Adams and Hewitt set up the Adams Manufacturing Company, registering it on 1 April 1905. There first car was produced by the end of that year as a Adams-Hewitt. It was a "gas buggy" along the lines of an Oldsmobile and following agreement with Adams production of the car started in 1905 as the Adams-Hewitt. The car had a supposedly foolproof two, later three, speed-epicyclic transmission with a 1724 cc 10 hp single-cylinder engine located horizontally in the middle of the chassis driving the rear wheels by chain. Indeed, "Pedals to push, that's all" was used as the marque's slogan.

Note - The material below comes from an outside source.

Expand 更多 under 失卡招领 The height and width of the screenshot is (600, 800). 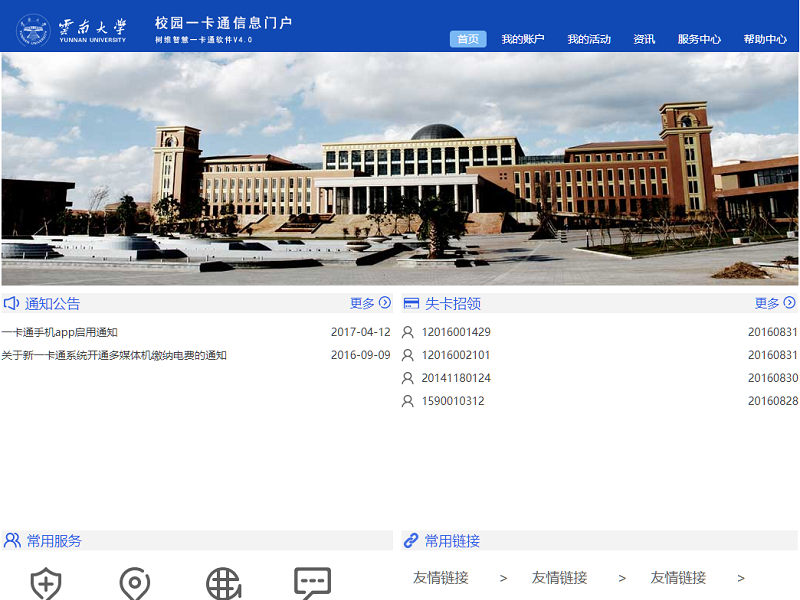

Hewitt returned to the United States, setting up the Hewitt Motor Company of New York to manufacture similar cars under his own name and his name was dropped from the British produced cars.

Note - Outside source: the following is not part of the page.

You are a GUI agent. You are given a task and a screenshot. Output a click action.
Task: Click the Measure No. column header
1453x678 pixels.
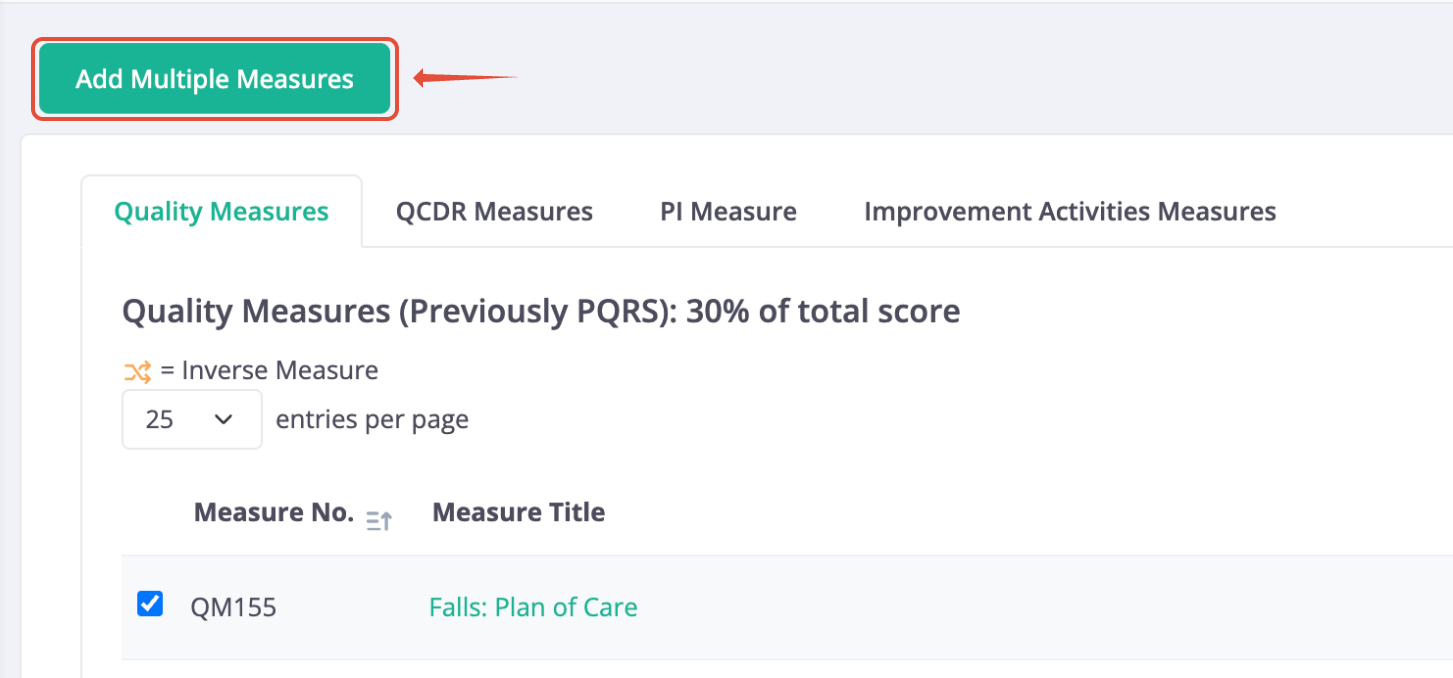[x=274, y=513]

In 1906 a range of more conventional cars was introduced with shaft-drive and vertical engines and from 1907 sliding mesh gearboxes. One of these was supplied to the Emperor of Abyssinia. Models offered included two- and four-cylinder ones and one of the first British V-8s; this last had a 7270 cc 35/40 hp engine based on the French Antoinette model (an aero engine for which Adams were agents). The V-8 seems to have been plagued by crankshaft breakages. The last single-cylinder cars were made in 1909.

In 1910, the company produced an advanced 16 hp four-cylinder model with front-wheel brakes; it came with compressed-air starting, tire-inflating, and jacking equipment. The "pedals-to-push" gear was still offered, as was a conventional four-speed transmission and an unusual planetary gearchange (three-speed), which was operated by a pedal that moved in a gate.

Adams also manufactured commercial vehicles, including taxicabs and three-quarter ton lorries; these were also based on Hewitt designs.

The company went into voluntary liquidation in and stopped making vehicles in 1912.

==Ingranic Electric Company==
With end of vehicle production Adams changed to the manufacture of electrical components under the name the Ingranic Electric Company. This eventually became Brookhirst-Igranic which eventually became part of Metal Industries, Limited. It continued in business until 1990.

==Lusitania==
Returning from a journey to New York, Adams was lost in the sinking of the Lusitania in 1915.